Enter (in its box) the head of Henri IV.
(I was going to include a picture, but it's really too gruesome for a family blog. The curious can see one here.)
Blood and head were both tested for DNA, and the results made headlines. From this BBC site: They ‘share a genetic heritage passed on through the paternal line,” forensic pathologist Philippe Charlier told AFP. “They have a direct link to one another through their fathers. One could say that there is absolutely no doubt any more.’ Voila. Two kings confirmed for the price of one.

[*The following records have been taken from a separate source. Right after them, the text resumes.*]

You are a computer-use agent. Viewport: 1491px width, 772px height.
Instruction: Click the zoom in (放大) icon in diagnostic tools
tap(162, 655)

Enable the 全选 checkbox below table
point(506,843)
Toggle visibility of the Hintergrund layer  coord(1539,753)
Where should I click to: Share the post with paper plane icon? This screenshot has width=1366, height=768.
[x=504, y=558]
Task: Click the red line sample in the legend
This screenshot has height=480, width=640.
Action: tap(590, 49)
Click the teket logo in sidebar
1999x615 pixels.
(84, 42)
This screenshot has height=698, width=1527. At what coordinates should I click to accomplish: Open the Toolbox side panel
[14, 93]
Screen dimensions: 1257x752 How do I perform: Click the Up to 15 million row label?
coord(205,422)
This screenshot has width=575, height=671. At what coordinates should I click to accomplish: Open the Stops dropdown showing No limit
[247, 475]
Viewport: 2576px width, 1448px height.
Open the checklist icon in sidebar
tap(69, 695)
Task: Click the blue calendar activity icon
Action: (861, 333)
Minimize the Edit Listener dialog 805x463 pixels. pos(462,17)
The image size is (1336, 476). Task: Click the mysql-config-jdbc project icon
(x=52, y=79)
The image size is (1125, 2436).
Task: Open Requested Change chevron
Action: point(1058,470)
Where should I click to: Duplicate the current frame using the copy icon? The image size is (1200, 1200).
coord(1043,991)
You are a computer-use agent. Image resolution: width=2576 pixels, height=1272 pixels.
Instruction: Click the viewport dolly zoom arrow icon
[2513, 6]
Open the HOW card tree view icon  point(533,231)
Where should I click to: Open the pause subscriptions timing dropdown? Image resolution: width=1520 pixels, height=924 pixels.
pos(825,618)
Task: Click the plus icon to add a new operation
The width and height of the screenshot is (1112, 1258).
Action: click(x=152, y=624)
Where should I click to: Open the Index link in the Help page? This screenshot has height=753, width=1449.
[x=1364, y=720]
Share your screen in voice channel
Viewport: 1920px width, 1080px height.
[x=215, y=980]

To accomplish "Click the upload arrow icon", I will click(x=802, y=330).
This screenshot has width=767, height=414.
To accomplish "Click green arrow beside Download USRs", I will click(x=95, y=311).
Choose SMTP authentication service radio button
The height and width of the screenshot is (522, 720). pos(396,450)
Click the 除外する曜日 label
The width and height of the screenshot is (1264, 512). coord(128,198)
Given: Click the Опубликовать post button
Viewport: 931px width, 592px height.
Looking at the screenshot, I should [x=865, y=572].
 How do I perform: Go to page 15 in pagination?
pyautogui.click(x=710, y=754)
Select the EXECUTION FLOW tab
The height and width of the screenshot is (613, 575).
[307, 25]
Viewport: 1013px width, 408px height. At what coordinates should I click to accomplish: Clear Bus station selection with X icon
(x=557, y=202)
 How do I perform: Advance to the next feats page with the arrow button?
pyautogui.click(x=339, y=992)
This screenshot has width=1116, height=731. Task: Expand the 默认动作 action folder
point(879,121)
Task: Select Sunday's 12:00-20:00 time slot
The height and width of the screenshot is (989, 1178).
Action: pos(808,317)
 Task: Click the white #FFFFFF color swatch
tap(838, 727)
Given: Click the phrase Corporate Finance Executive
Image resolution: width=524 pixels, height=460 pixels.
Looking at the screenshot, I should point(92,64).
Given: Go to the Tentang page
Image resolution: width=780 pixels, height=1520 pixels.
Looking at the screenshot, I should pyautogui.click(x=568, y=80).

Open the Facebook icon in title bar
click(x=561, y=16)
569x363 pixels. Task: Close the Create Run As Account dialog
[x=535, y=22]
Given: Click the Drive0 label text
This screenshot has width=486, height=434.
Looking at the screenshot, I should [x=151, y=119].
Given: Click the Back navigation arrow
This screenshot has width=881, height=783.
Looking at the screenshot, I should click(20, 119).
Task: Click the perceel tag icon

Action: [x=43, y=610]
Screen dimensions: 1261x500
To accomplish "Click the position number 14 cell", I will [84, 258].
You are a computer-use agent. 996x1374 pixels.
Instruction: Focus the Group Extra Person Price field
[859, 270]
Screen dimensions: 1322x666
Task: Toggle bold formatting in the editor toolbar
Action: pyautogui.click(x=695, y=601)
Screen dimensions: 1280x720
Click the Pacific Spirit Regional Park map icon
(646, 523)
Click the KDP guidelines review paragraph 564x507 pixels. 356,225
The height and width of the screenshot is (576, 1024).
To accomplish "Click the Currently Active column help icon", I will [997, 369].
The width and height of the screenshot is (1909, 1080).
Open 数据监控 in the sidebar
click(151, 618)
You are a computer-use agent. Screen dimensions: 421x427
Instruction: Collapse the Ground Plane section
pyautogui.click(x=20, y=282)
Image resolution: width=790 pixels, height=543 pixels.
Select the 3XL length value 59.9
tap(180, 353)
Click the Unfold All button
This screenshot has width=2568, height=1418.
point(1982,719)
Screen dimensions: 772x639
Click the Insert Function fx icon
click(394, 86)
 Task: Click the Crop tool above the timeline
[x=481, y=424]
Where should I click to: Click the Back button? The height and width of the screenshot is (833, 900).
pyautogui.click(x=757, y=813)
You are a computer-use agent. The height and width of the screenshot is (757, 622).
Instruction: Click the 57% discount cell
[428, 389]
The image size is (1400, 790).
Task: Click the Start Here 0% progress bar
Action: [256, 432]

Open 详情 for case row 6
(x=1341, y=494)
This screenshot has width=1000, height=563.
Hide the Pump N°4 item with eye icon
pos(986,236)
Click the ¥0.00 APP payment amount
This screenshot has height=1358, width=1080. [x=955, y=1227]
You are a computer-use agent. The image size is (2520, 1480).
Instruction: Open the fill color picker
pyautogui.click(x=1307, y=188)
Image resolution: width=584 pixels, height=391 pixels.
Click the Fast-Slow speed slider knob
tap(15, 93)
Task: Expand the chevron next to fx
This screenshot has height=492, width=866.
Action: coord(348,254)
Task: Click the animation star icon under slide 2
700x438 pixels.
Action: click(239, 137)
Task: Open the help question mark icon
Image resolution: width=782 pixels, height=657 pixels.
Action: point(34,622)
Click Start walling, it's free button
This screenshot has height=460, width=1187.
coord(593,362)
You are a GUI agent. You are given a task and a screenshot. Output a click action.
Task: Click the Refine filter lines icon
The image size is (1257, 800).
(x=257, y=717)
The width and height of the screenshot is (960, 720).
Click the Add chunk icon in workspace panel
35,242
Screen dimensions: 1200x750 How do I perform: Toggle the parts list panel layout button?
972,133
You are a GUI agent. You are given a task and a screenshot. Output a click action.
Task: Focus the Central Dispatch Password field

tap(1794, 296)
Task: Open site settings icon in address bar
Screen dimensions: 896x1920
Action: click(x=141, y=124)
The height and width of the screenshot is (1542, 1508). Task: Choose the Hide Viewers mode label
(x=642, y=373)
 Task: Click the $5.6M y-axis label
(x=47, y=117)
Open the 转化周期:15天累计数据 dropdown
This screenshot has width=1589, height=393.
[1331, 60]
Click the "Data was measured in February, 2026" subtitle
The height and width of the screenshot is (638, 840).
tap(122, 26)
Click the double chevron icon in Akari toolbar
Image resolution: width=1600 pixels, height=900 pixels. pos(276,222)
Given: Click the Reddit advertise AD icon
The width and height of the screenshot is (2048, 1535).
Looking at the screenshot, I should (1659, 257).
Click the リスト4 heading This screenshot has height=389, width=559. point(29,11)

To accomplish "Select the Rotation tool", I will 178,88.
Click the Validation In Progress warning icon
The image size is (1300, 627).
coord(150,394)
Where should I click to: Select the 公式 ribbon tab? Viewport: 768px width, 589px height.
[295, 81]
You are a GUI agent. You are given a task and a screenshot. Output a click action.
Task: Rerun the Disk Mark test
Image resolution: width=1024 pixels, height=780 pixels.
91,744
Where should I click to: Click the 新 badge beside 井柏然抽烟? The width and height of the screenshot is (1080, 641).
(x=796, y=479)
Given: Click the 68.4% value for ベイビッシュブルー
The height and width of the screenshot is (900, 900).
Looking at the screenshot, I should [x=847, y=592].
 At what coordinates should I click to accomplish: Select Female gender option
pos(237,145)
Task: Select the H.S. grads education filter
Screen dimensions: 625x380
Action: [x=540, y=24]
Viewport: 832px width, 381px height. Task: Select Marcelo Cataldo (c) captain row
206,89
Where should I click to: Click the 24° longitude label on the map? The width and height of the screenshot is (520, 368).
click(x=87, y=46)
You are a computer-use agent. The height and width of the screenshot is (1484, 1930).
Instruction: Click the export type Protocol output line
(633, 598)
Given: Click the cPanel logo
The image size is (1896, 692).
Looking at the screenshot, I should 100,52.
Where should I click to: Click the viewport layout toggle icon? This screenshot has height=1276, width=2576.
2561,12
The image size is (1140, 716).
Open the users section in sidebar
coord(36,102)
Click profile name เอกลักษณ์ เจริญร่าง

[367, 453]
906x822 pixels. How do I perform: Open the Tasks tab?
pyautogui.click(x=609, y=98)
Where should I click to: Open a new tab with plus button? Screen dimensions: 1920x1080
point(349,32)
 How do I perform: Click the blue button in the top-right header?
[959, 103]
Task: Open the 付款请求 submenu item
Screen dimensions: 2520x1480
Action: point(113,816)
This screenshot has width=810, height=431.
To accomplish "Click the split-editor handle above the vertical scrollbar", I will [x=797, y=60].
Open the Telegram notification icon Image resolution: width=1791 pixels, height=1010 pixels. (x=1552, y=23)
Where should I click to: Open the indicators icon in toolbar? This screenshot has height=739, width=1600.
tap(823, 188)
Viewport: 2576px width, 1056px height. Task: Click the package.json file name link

Neither do Egyptian mummies, come to that. They’re kings, they’ve been dead even longer, but maybe it’s almost too long. They lack significance dead because we have no sense of them alive. The portraits are too stylized to be meaningful, and if someone says the word ‘Tutankhamun’ I think immediately of either a gold mask or something dead in bandages. An Egyptian specialist would be horrified by that, but I suspect it’s a common layman’s view.
|Richard III Skeleton - Image credit University of Leicester|
But there must be something else. Louis XVI was well known, so was the Dauphin, they have the same legendary quality of Richard, but still we’re not stirred to the same degree. Nationalism, of course, Richard was British and the two Louis are French, but to someone like me there’s no difference and it’s my own reaction I’m trying to understand.For me personally there is that one other thing, and it’s this. Richard III was found under a car park. Not in a box or a gourd where he’d been specially preserved, but just somewhere dumped and under our feet. Millions of people have walked over his grave and never even known.
|Currently doing the rounds on Twitter - credit unknown|
That’s it. That’s where it is. When people say ‘the past is all around us’ I doubt they’re really referring to kings under car parks, but that’s surely part of what they mean. As Shakespeare wrote in ‘Hamlet’, ‘Imperious Caesar, dead and turned to clay, Might stop a hole to keep the wind away.’ So he might. How many people have breathed this air before us? Whose bodies have fertilized the soil from which we harvest our vegetables? Do we really think we stand upon an island certified sterile from that terrible thing we call the past?